The US President, Donald Trump, signed an order on Thursday to release remaining government documents related to the assassination of President John F. Kennedy, as well as those connected to the murders of Senator Robert F. Kennedy and civil rights leader Martin Luther King Jr. in the 1960s.
Trump told journalists present at the event, “This is a big thing. Many people have been waiting for this for years, for decades. Everything will be revealed.”
According to US media, the Director of National Intelligence is expected to submit a plan for the “complete release”of the JFK assassination files within 15 days and a plan for the release of the RFK and MLK assassination files within 45 days.
Trump had already announced his plan at a rally in the Capital One Arena in Washington over the weekend, where he delivered a speech to an audience of around 20,000 people (RT DE reported).

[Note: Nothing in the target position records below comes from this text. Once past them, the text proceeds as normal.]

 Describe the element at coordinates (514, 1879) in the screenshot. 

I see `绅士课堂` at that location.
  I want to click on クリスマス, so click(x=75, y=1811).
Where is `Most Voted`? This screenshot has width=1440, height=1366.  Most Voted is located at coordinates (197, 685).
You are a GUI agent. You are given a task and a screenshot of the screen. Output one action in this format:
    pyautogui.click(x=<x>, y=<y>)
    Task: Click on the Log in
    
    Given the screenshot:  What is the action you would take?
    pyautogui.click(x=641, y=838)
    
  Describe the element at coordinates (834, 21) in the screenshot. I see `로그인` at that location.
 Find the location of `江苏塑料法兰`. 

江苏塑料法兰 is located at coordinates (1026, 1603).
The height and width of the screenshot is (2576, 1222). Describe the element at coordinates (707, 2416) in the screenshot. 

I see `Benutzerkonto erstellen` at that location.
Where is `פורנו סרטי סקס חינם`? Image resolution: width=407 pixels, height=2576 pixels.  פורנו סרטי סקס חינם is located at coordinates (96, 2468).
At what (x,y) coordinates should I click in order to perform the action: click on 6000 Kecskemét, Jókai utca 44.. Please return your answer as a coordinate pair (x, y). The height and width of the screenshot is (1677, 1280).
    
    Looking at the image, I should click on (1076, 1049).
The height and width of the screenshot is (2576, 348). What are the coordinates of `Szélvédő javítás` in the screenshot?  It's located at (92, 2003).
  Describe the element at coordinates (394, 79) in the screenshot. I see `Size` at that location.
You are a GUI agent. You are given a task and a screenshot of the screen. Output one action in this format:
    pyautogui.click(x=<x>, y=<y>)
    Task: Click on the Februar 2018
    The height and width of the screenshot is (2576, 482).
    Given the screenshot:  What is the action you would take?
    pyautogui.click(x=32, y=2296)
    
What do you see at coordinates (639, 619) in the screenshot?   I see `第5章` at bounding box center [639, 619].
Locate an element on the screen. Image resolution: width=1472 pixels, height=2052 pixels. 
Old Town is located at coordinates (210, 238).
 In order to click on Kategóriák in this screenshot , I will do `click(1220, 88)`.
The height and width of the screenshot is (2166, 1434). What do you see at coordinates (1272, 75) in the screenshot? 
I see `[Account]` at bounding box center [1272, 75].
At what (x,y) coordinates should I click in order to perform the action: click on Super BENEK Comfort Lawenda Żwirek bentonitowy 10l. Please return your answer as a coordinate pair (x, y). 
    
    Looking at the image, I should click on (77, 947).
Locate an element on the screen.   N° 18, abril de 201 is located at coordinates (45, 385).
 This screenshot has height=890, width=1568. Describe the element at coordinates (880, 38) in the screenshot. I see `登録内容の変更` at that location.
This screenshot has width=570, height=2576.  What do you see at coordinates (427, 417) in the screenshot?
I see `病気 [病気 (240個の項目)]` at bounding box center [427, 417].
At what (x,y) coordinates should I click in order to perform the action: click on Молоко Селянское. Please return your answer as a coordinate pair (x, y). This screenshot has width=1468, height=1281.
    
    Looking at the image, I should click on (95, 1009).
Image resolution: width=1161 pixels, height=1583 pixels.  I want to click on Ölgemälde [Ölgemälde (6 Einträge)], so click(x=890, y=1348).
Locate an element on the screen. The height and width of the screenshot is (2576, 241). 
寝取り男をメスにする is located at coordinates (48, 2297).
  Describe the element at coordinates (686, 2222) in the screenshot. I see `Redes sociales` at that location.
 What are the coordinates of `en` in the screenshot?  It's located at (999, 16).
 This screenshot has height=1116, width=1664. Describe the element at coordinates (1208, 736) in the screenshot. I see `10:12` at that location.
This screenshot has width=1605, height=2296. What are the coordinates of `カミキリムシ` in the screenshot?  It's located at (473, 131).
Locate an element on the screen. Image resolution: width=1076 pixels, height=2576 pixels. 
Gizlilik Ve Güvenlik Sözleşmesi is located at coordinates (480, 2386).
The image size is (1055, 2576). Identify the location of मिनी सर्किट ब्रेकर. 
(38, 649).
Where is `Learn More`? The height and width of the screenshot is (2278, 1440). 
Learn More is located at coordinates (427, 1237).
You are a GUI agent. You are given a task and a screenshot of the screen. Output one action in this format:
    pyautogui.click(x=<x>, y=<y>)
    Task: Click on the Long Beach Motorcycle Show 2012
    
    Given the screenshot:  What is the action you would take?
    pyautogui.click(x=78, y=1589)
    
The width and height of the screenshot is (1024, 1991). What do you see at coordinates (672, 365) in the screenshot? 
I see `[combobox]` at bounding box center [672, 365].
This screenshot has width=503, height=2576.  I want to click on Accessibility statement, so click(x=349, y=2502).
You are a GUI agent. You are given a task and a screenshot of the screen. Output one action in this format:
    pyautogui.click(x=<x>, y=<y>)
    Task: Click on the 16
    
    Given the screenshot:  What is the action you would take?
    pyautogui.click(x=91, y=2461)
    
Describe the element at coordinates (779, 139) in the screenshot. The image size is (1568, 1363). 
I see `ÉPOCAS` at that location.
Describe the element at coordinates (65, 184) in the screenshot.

The political murders of President Kennedy in 1963, his brother and political ally Robert in 1968 and Martin Luther King, the civil rights leader and Nobel Peace Prize winner, in the same year, have been the subject of controversial perceptions and speculations in America for decades.
The National Archives and Records Administration (NARA) alone possesses five million files related to the assassination of President Kennedy. In the 1990s, the government had ordered the almost complete release of the files by October 2017, although every president has the authority to make exceptions. This was regulated by the “John F. Kennedy Assassination Records Collection Act of 1992”.
Between 3,000 and 4,000 potentially revealing documents can now be released. Trump had made a similar promise during his first term in 2017 and eventually allowed the release of documents, but held a significant portion of them back, citing “national security concerns”a move described as pressure from the CIA and FBI at the time.